Peripheral Cushing's ( Equine Metabolic Syndrome )
Middle aged horses that accumulate fat in the crest of the neck, over the rump, and in the sheath may have Equine Metabolic Syndrome. This is a hormonal disease caused by overproduction of an enzyme produced by fat cells resulting in elevated cortisol in the body tissues. This enzyme is called hydroxysteroid dehydrogenase (HSD) and has also been identified in humans with Omental Cushing’s Syndrome. EMS differs from Equine Cushing’s Syndrome (PPID) in that pituitary gland function is normal in EMS and abnormal in ECS. The elevated cortisol in both diseases causes insulin resistance, slightly elevated blood sugar, and then vascular disease that can lead to laminitis. Thyroid function is normal although more common lab measurements may be artificially decreased leading to a false diagnosis of hypothyroidism.

Diagnosis of EMS requires a fasting blood sugar and insulin test. At the same time, suspect horses should be tested for Equine Cushing's Syndrome because of the similarity in external clinical signs of the two syndromes. A complete blood panel should be done to check blood cells organ function and serum electrolytes.

Treatment of EMS includes strict weight reduction and the avoidance of dietary carbohydrates that can trigger weight gain and laminitis.

Horses should principally be fed grass hay until body weight is controlled. Ideally, the hay should be tested for carbohydrate content (WSC—water soluble carbohydrates like starch and sugars should be under 12, NSC under 15). No oat or wheat hays should be used. Hay should be fed at 1.5% of desired body weight or less, and the horse should be measured with a weight tape once a month until the desired weight and body condition score are met. Initially to reduce obesity, thyroid hormone may be used to increase the body weight and decrease weight, but the veterinarian will need to monitor heart rate and weight in these horses, and taper the medication slowly. Horses should not be allowed access to pasture until laminitis is in control. Thereafter, access should be controlled and allowed only as directed during early morning hours. One pound or less per day of Triple Crown Lite or other low starch feeds (Sound Starch, Senior) may be given in lieu of 1 pound of hay. A balanced vitamin-mineral supplement should be given daily in a granular form (Ranch-O-Min 1011, Purina 12-12+ or Grostrong Minerals) at one ounce twice daily. Free choice water and white salt (block or coarse granular form) should be offered.

Recent research shows that the addition of 10,000 mg of Vitamin C and 5000 IU of Vitamin E daily has an antioxidant effect, which is therapeutic in treating inflamed hoof laminae, and improves the immune status of stressed horses.

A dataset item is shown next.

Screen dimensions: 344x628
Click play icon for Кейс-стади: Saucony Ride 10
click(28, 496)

In selected cases, a thyroid hormone supplement may be used to aid in weight reduction, but monthly weight tape and heart rate measurements must be done.

Lameness issues, if present, should be addressed with appropriate shoeing and anti-inflammatory medication as prescribed. Once the horse is comfortable, regular exercise will improve insulin-glucose balance and help control obesity.